Credit to midjourney for the logo
This is a CLI tool that takes in requests/timeslot wishes from a google form and schedules them in a way that minimizes the number of conflicts.
The tool uses one of two different solvers, the Min Cost flow algorithm (path augmentation based on SPFA) or Gurobi depending the subcommand used. The tool will output the schedule in a html file that is hosted locally on your machine, where it can also be downloaded as a CSV file that can be imported into Excell or Google Sheets. The program can also create an ICal file (.ics) which can be imported into most calendars.
The intention is to make the html file display in a transparent manner the way the schedule was generated, so that the user can understand the reasoning behind the schedule.
The tool currently features a couple of commands listed below are the most important if you want a full list you can use the -h flag
The generate command will run the solver on a given form and will display the output using an HTML file that will be hosted locally on your machine. The page will also allow the user to save the data as a CSV or the output generated as an ICal ics file
The tool has a config command that will allow the user to edit the configuration file that the program uses this is where the default solver is stored as well as a default form_ID to use when fetching data and more. The program will ask to create a config file the first time it runs. To see an example of a config file you can see the examples folder
The solve command is used mostly as a debugging command. It functions almost the same as generate but instead of showing the result as an html file it outputs the result in the terminal. This is recommended for testing or debugging purposes
This command will curl GET the google sheets ID and display the form data in the terminal. This is mostly for testing that your configuration is setup correctly.
[...]: Optional arguments
<...>: Required Arguments
Refer to the docs folder on the repo to see how you setup Google form as well as how you use the gurobi solver (gurobi is optional)
Documentation folder on Github
The generate command runs the default solver on a google form by supplying a google sheets ID which is linked to the form and will output the results in a locally hosted HTML file. The ID can either be entered as an argument or saved to the config file to be used as the default
Example:
$ aion-cli generate [form ID]
The generate command has 3 flags:
- --cal - will save the output as an ICal ics file
- --minCost - overrides the default solver to use min_cost flow solver
- --gurobi - overrides the default solver to use gurobi solver
The solve command lets the user pull data from a google form by supplying the ID to a linked google sheets as an argument or saving that ID to the config file. The solve command will use the solver selected via a subcommand (or the default solver if no subcommand is used) to find an optimal timeslot allocation based on wishes and output the solution in the terminal. For details about the different solvers please see the docs folder
Example using the min cost flow algorithm:
$ aion-cli solve min_cost [form_ID]
Example using the Gurobi solver:
$ aion-cli solve gurobi [form_ID]
If the form_ID is saved to the config file using the optional --save flag then you can omit the form_ID argument for all future calls to the same form
The config command allows the user to edit or remove the config file the program uses.
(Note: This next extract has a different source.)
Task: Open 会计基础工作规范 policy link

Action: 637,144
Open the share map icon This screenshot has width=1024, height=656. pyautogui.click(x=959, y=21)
It has a TUI that can be accessed by running the base config command which allows for easy editing of the config file.
$ aion-cli config
You can also use subcommands instead.
These are the subcommands:
- solver - select the default solver the program uses
- formID - edit the default formID used when no argument is provided to certain commands
- ical - edit whether the program auto saves the solution as an ICal ics file when using the generate command
Examples:
$ aion-cli config ical true
$ aion-cli config solver min_cost
$ aion-cli config formID abcdefg
Latest aion-cli CLI binary
Python 3 or later (used for gurobi solver)
To install the program you just need to run the binary file. For ease of use you can create an alias in your shell rc file or powershell profile
Coming soon
The tool can easily be installed using the nix package manager.
This project was constructed as a university project and as such has been covered by a report. Link coming soon
The hope for this program for future development (if we pick it back up) is to add the ability of creating groups with wishes as well and combining these two features so they can be used in tandem. This is a much harder problem to solve and thus is out of scope for the initial release of this project.